▶ **EXERCISE AIM**
Gather and copy every line of the material below that contains the word "want". Case counts.

▶ **Part of a data file**
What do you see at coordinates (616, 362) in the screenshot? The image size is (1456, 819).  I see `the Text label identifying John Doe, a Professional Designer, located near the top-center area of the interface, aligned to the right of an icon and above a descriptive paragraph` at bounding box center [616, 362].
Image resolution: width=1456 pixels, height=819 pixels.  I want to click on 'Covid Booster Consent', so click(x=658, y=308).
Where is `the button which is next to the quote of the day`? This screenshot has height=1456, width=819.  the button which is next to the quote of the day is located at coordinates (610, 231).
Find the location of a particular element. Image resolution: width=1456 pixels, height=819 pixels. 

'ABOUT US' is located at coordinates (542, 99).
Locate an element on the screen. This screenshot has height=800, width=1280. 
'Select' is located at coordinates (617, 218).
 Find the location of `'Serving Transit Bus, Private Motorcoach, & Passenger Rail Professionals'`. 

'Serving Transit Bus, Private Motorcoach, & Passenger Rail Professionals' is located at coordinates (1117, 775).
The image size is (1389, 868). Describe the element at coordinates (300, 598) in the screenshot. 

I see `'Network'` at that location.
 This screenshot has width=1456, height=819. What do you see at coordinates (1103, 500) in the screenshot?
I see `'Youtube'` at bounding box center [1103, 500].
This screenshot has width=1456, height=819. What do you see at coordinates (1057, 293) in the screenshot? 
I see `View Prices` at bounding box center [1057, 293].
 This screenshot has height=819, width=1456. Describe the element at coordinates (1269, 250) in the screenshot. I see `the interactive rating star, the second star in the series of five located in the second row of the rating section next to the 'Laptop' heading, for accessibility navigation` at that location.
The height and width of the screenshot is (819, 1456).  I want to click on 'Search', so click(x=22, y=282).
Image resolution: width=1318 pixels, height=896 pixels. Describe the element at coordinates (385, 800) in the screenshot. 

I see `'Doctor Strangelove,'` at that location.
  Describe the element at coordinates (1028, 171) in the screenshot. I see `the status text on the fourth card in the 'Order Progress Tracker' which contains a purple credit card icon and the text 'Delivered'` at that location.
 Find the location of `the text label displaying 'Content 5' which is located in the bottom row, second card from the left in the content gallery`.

▶ **RESPONSE TO THIS EXERCISE**
Image resolution: width=1456 pixels, height=819 pixels.  I want to click on 'Covid Booster Consent', so click(x=658, y=308).
The height and width of the screenshot is (819, 1456).  I want to click on 'Search', so click(x=22, y=282).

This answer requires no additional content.